■ LISTED ENTRIES:
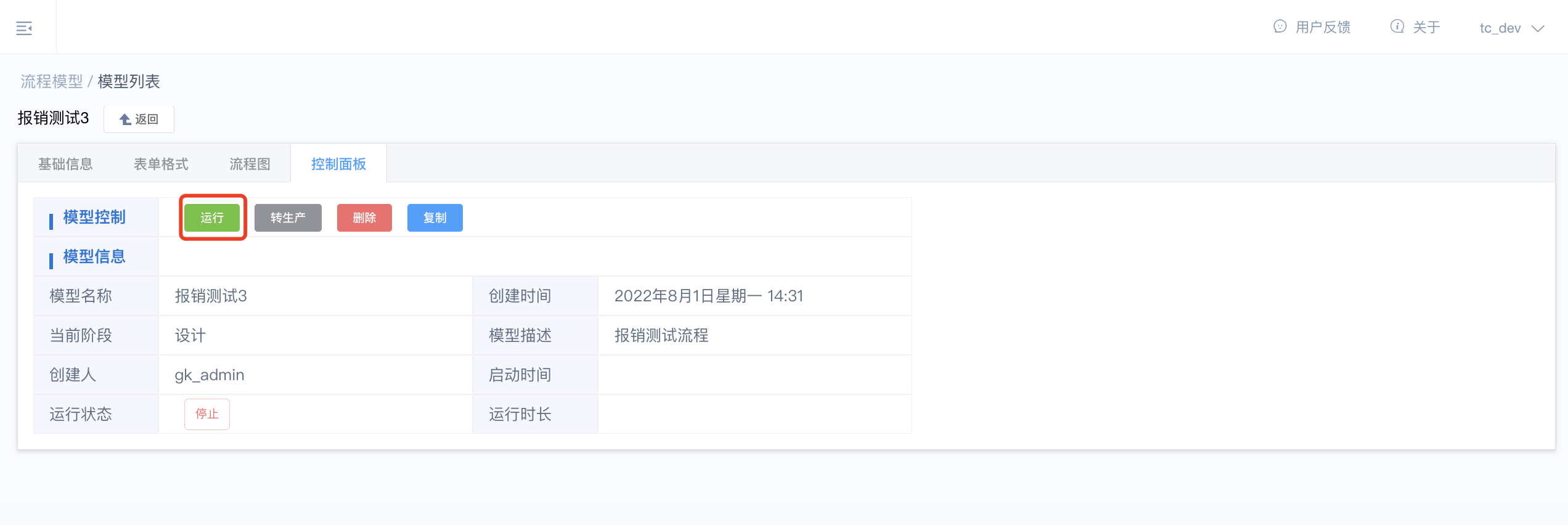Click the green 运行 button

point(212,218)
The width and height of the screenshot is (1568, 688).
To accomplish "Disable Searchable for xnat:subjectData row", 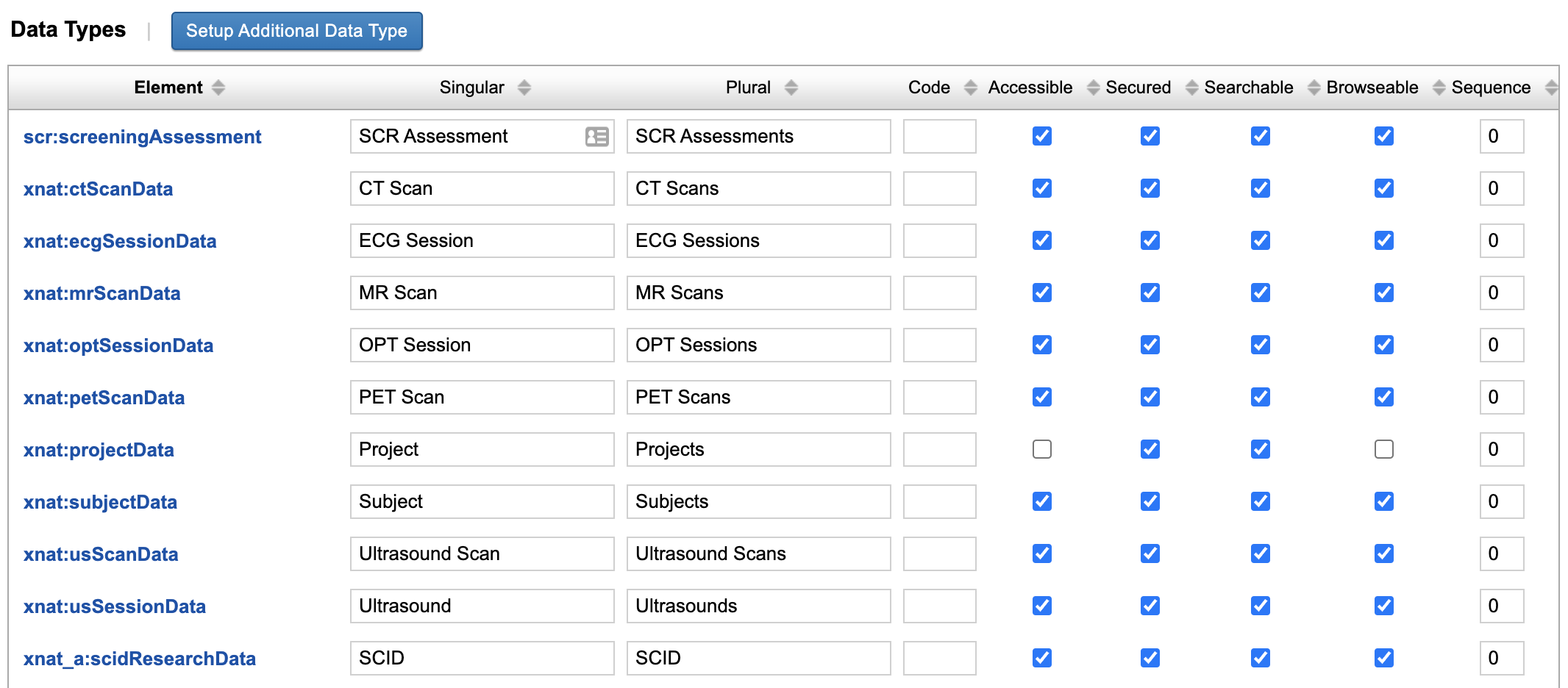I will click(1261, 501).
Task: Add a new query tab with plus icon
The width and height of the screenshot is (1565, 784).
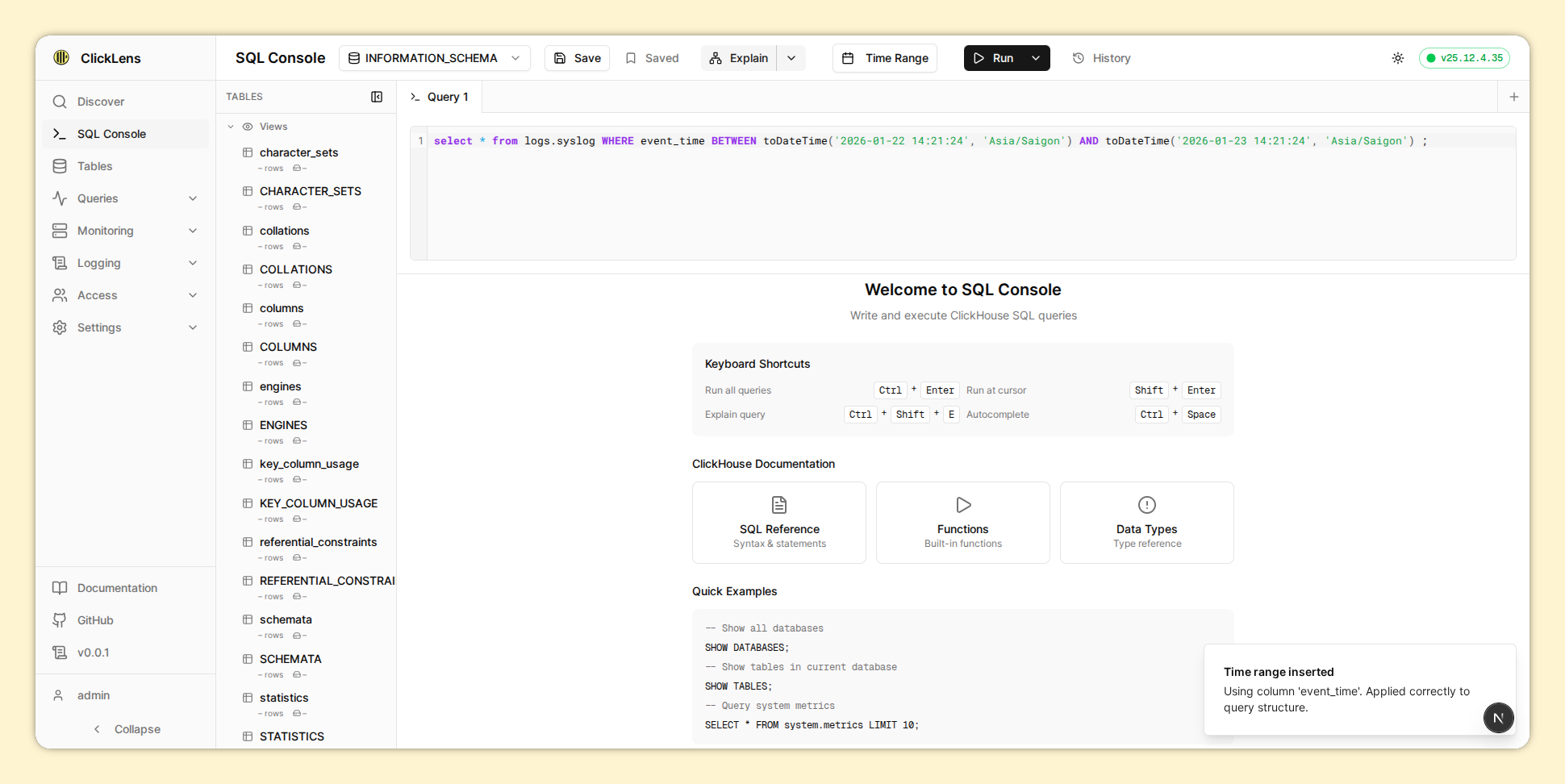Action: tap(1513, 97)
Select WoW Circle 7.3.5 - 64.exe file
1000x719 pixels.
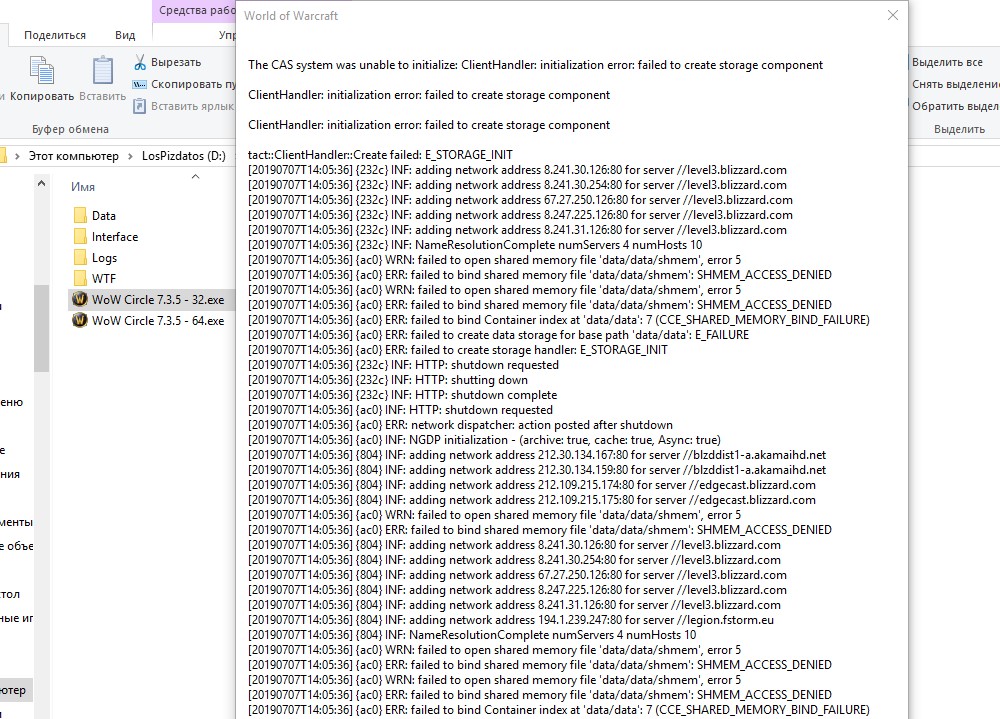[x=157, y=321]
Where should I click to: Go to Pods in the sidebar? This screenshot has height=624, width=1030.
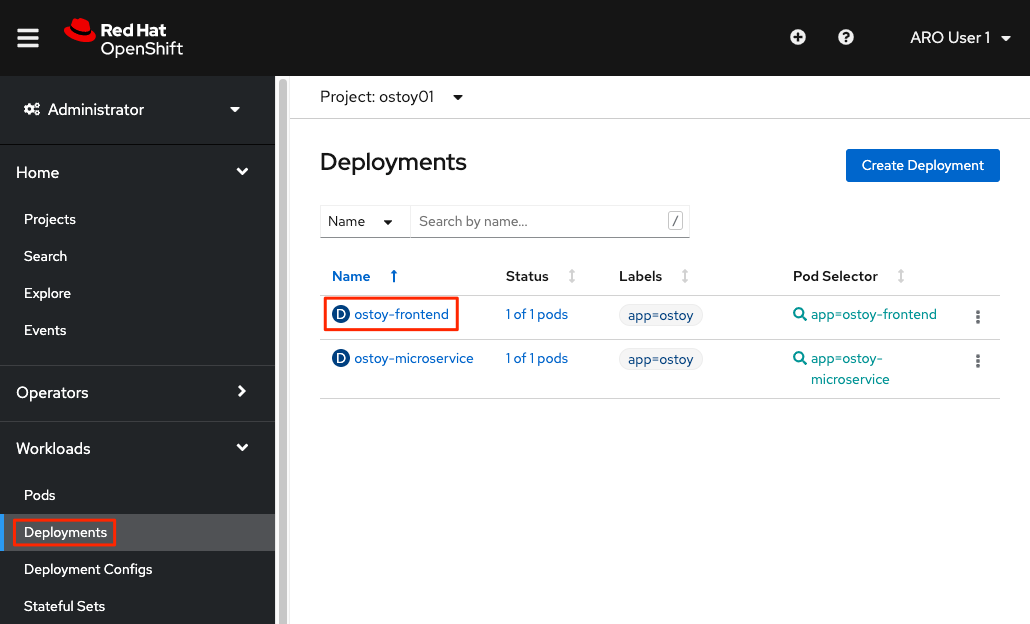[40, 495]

■ EXERCISE DETAILS:
Retype the lines from the one containing "Task: Add a new query tab with plus icon" down to the last line of the records, both included, exactly and nothing more. Pictures stay out.

■ YOUR RESPONSE:
Task: Add a new query tab with plus icon
The width and height of the screenshot is (1565, 784).
Action: tap(1513, 97)
Select WoW Circle 7.3.5 - 64.exe file
1000x719 pixels.
[x=157, y=321]
Where should I click to: Go to Pods in the sidebar? This screenshot has height=624, width=1030.
[40, 495]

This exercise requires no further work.